Since graduating from the songwriting program at Belmont, Rogers has certainly made room for himself in the music industry. His art has grown in scale and spectacle.
“I follow my intuition,” Rogers said. “I was writing a lot of chiller piano ballads. My songs are still probably ballads, but they’re just more energy and more upbeat.”
“I’m just suddenly more bold, I feel.”
And he hopes the music he’s in the process of recording now will be his boldest work yet.
“Darker is the wrong word, and pop is probably not the right word either. It’s just bigger … monumental. Bigger statues,” said Rogers.
Costume change, the last one of the night.

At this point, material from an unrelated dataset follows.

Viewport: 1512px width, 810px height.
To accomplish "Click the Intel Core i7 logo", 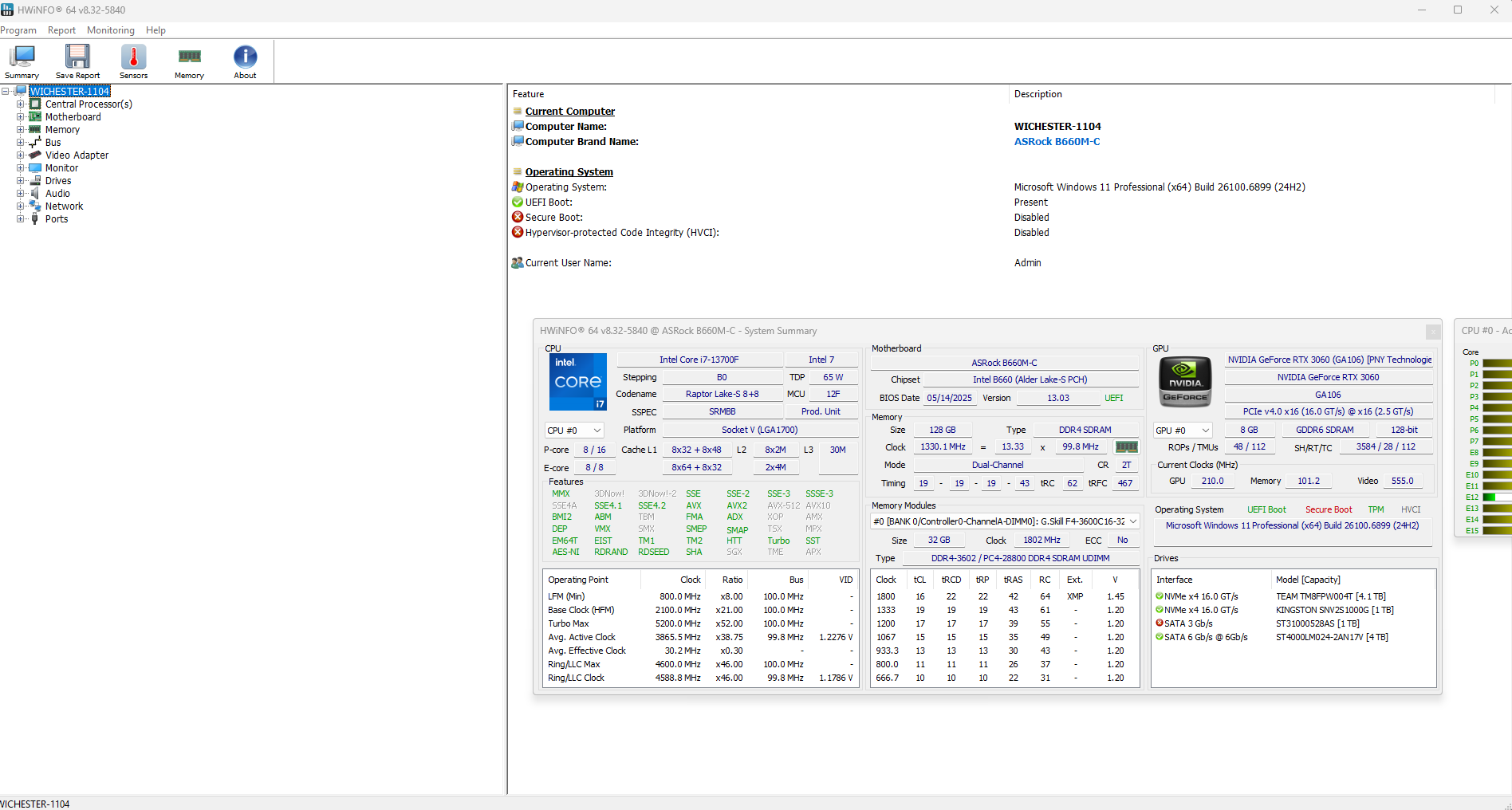I will pyautogui.click(x=577, y=382).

Rogers struts out for his encore in a handmade baseball jersey, baby pink with “PLUTO” studded across his back in pearls. The number on the back is nine, for the ninth planet, the odd one out.

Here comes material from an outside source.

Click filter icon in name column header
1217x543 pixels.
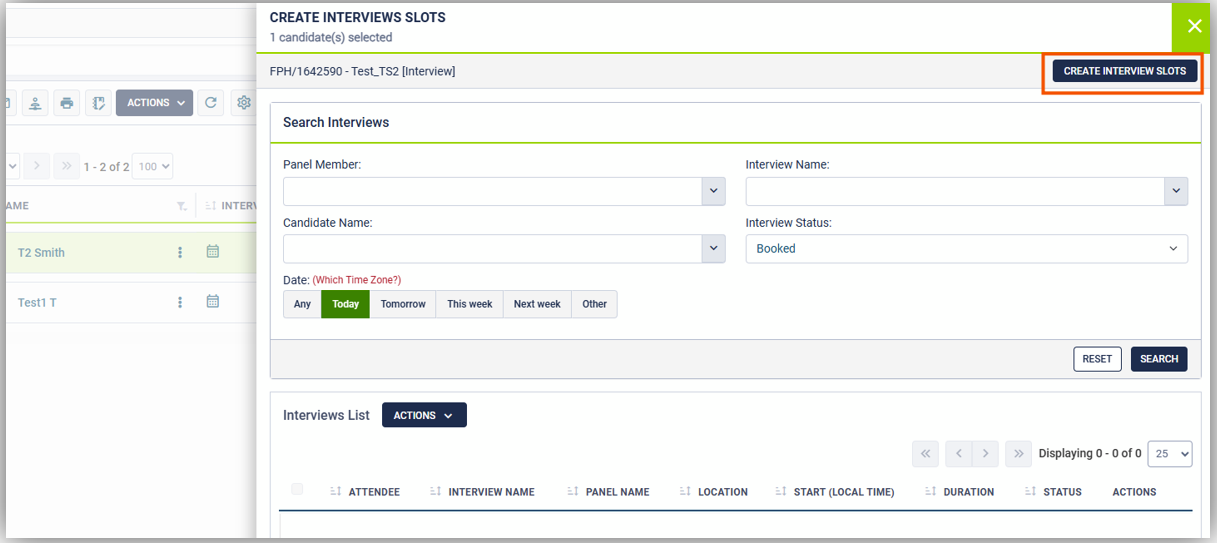[181, 206]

He crosses the stage in white go-go boots before settling into a cheeky, unplanned game of truth or dare with his bandmates. When Rogers turn rolls around, Miller challenges him to something he’s never, ever done before:
“If we play some music, Jake, will you crowd surf?”
Nervous but game, Rogers tips himself backward into Nashville’s loving arms, and his fans pass him along above their heads as he grins wide and bright under the lights.
These days, it seems Rogers is up to a lot of things he’s never done before.
In 2021, he’s made national TV appearances as guests of James Corden and Seth Meyers; he’s toured his music across the country, backed by a Warner Chappell Music recording label; he’s announced an upcoming tour with Ben Platt as the Broadway star’s opening act, and come 2022, he’ll be playing to stadium crowds.
“The bigger the better for Jake,” said Elliot. He and others who know the music industry well say Rogers can’t go anywhere but up.
“The potential of his career knows no boundary,” said Ramsey. “Jake will apply his creativity to all aspects of his platform, and I know he will not impose any limitations upon it.”
As fans mob Rogers at the merch stand after his Basement show — and it’s easy to find him, his vermilion head the tallest in the crowd — he may not yet be used to signing autograph after autograph after autograph, but he wears the mantle of a star with ease.
“I’m getting better at these,” he laughs, scratching his signature onto a fan’s tour T-shirt. The ones on sale in the stall behind him are see-me yellow, with the words “I AM A MOMENT” bubbling across the front inside a lava lamp illustration.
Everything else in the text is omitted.